* **AIM OF THE EXERCISE**
Please pull every line of text from the records below and copy each one word for word. Leave the pictures out of your answer.

(Collected data)
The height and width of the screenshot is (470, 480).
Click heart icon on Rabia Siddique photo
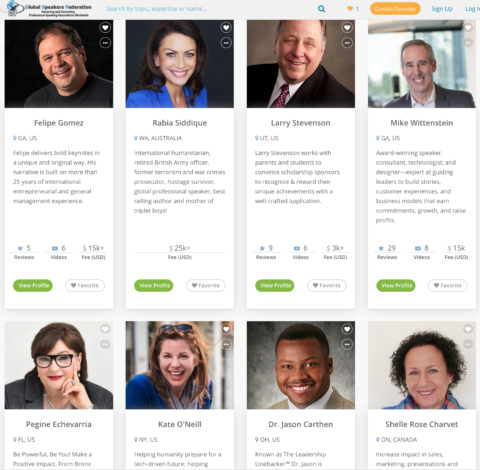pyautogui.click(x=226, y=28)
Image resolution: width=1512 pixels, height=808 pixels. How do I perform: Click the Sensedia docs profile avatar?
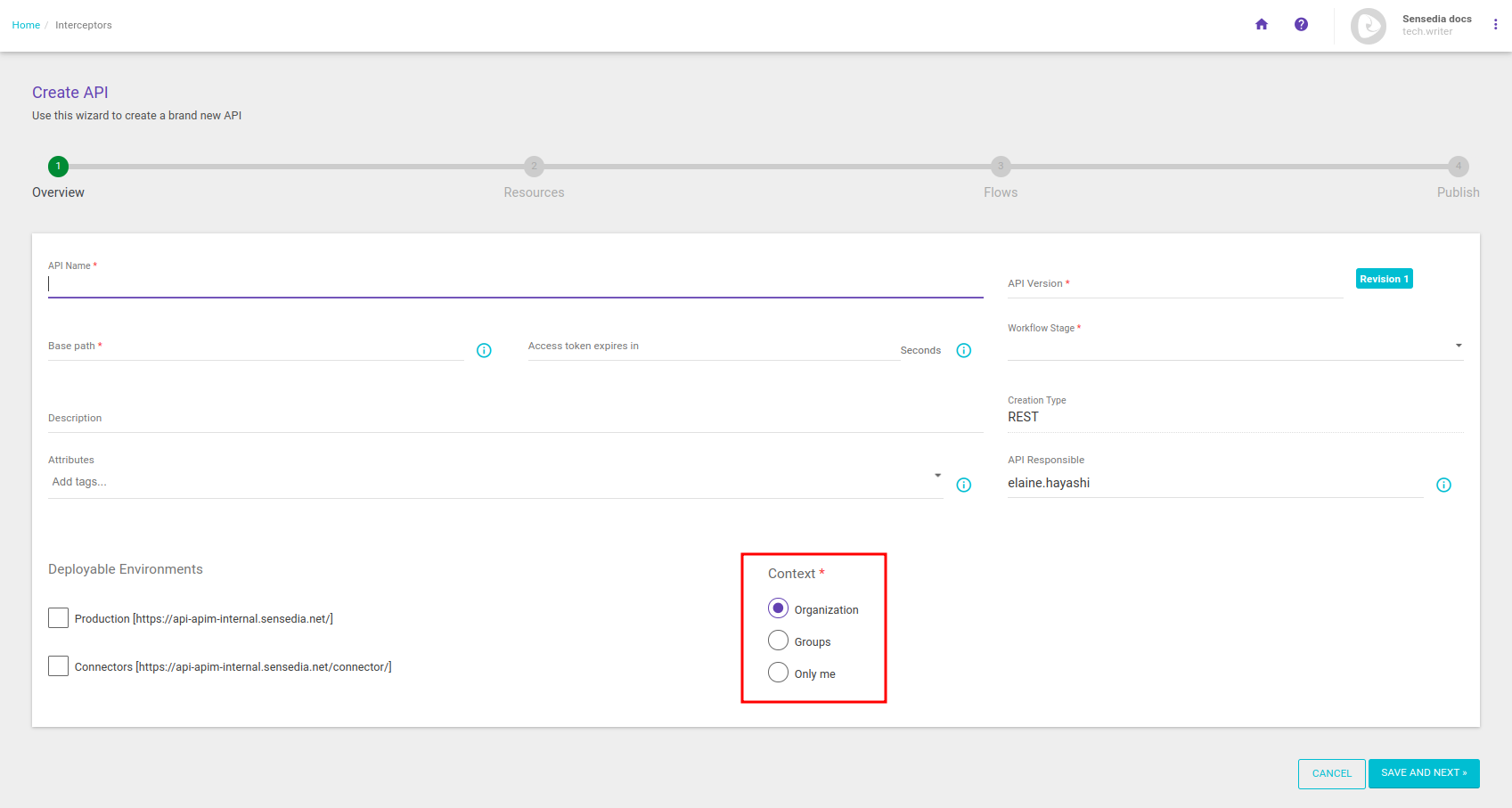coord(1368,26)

* **EXERCISE RESPONSE**
The height and width of the screenshot is (470, 480).
Click heart icon on Rabia Siddique photo
pyautogui.click(x=226, y=28)
Image resolution: width=1512 pixels, height=808 pixels. How do I perform: Click the Sensedia docs profile avatar?
coord(1368,26)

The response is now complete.